Lines with the word "computer" are the answer; copy each of them from the data below.

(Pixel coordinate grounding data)
%%
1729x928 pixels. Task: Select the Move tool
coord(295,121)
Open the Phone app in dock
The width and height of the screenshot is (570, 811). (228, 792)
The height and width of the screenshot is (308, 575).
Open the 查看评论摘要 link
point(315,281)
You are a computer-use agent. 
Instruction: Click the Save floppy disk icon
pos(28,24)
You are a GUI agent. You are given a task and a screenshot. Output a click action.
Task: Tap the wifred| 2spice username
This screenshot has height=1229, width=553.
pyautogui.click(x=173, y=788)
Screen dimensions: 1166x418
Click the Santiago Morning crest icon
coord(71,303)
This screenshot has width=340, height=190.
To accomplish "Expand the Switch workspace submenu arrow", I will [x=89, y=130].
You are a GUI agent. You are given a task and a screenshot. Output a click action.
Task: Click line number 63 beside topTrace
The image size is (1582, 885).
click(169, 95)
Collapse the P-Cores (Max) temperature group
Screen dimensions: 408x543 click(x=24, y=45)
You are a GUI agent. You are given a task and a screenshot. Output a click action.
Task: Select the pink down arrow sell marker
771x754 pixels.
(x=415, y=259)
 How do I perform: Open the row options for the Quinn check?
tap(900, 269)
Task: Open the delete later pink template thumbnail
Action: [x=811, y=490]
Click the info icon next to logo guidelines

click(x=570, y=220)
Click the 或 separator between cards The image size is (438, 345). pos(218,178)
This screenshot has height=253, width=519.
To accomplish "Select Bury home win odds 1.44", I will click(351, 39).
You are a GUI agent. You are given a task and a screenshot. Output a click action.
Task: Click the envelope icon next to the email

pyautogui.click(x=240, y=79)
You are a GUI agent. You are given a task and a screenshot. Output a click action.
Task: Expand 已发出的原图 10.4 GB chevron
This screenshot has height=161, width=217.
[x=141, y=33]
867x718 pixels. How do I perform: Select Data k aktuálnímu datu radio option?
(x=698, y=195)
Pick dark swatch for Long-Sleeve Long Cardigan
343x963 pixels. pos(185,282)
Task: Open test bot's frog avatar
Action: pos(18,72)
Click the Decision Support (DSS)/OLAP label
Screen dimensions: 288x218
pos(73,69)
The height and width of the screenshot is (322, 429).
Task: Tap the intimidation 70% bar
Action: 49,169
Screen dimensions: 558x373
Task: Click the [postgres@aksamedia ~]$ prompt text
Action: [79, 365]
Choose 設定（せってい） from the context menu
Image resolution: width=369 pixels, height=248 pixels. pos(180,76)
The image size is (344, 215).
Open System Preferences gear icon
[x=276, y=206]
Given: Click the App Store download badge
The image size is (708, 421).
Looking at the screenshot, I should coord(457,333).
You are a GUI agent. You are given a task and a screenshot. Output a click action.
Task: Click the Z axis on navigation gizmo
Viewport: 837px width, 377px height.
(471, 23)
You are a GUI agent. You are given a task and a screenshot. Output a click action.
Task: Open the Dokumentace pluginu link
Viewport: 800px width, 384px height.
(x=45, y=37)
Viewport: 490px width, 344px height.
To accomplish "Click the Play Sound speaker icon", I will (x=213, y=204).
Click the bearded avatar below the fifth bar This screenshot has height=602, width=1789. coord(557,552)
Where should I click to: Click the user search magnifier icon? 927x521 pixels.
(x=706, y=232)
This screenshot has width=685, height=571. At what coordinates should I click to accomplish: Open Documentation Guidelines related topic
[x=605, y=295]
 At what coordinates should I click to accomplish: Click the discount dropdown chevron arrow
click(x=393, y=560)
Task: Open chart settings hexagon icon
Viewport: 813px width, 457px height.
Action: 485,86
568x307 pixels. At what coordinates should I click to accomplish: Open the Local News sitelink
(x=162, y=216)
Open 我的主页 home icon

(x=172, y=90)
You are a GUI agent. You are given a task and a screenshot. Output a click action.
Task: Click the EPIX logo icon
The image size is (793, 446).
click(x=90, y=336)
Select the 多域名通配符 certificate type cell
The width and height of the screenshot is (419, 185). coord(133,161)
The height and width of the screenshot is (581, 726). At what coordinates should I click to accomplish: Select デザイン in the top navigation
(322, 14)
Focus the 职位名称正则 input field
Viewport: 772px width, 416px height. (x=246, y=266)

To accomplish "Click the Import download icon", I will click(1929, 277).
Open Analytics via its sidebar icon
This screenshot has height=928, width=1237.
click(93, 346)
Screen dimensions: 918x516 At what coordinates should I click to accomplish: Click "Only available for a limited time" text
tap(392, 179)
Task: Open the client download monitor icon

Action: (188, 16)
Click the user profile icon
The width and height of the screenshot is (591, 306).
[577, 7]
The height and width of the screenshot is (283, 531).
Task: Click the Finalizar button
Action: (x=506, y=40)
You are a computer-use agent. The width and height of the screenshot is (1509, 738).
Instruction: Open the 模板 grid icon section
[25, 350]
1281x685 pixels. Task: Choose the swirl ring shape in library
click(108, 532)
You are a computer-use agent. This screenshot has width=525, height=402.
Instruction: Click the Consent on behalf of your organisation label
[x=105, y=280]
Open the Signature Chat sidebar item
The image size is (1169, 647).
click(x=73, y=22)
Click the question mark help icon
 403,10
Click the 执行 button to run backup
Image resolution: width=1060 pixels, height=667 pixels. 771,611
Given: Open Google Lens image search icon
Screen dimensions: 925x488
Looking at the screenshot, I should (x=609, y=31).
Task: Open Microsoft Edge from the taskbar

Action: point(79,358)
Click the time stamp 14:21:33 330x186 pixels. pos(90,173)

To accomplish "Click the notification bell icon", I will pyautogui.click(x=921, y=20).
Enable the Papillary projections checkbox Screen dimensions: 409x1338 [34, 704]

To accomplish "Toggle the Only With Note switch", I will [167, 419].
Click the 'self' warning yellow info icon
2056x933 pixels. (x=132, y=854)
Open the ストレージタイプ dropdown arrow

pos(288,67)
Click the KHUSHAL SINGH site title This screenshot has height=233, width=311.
%%
The completed task —
You are a computer-use agent. 
You are a computer-use agent. The width and height of the screenshot is (1509, 738).
You are a computer-use agent. This screenshot has width=525, height=402.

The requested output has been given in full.